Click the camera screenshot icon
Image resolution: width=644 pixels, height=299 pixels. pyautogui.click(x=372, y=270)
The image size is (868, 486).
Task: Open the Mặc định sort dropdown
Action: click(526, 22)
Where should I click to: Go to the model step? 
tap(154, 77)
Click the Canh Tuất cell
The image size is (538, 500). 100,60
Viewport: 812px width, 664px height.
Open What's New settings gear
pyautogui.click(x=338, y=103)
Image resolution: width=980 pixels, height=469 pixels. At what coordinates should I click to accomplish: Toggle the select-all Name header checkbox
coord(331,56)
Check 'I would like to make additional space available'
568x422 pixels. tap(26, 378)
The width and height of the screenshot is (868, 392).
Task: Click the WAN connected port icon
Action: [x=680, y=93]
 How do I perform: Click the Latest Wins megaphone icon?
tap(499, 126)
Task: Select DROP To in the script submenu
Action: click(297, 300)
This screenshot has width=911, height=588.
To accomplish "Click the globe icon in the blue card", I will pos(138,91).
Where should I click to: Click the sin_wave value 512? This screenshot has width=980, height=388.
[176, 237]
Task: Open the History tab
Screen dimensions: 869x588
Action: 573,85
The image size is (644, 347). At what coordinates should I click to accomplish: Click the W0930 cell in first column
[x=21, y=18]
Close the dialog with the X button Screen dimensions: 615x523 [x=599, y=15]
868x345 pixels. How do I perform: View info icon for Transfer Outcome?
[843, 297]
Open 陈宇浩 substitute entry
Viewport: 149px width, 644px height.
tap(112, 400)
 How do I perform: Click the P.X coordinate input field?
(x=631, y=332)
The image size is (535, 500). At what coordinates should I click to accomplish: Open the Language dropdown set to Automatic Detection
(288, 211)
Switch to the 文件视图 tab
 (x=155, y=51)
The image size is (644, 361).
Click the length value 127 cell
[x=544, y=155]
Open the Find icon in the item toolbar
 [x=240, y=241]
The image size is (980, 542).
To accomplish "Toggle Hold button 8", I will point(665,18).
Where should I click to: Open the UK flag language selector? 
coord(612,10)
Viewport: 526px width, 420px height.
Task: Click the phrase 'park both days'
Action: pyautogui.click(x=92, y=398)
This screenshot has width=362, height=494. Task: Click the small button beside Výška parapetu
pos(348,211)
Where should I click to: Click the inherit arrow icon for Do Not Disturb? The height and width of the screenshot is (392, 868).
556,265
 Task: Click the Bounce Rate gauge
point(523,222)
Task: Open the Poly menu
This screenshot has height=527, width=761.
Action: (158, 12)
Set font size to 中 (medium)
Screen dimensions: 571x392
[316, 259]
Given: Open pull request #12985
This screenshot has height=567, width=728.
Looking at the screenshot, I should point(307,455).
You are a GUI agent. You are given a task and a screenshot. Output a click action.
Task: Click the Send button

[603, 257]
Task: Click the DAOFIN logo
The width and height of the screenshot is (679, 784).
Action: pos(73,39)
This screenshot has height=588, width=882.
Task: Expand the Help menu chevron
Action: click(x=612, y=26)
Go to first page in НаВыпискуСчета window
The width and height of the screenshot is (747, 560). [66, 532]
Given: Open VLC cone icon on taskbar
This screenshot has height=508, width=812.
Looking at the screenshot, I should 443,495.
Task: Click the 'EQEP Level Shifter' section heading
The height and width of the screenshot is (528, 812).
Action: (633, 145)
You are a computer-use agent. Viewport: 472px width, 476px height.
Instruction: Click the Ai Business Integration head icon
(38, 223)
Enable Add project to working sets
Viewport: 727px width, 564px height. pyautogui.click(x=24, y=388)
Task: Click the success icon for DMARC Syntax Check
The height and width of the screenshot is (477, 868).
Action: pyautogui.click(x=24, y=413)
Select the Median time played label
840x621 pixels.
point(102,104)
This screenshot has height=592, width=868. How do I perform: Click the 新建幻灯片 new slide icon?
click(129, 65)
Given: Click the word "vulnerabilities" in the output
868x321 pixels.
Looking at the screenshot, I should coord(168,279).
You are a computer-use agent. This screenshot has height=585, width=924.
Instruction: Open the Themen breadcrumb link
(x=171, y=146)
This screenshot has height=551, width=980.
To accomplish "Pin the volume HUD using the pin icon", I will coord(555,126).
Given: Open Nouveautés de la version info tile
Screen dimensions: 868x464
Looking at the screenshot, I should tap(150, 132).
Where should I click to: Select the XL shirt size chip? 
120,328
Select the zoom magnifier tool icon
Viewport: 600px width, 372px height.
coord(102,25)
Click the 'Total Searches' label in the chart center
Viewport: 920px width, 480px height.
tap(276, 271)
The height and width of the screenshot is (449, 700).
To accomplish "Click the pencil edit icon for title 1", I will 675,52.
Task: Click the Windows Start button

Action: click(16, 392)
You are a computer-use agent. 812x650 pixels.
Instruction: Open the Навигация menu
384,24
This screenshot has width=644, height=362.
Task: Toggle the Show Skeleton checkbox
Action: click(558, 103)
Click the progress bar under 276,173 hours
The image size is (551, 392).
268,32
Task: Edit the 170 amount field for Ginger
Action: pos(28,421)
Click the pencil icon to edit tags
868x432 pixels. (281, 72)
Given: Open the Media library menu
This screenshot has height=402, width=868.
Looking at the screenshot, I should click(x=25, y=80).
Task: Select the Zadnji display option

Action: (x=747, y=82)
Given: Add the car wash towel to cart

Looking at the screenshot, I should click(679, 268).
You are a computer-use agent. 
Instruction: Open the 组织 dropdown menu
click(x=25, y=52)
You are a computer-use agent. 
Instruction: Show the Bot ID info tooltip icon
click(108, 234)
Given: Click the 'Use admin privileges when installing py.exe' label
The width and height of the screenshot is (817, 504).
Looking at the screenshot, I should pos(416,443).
* * * * * * *
Activity: Taking the entries above, write out exactly each line from the one holding "Instruction: Click the" to the one holding "Task: Click the success", both included, and stop there.

Task output:
Instruction: Click the Ai Business Integration head icon
(38, 223)
Enable Add project to working sets
Viewport: 727px width, 564px height. pyautogui.click(x=24, y=388)
Task: Click the success icon for DMARC Syntax Check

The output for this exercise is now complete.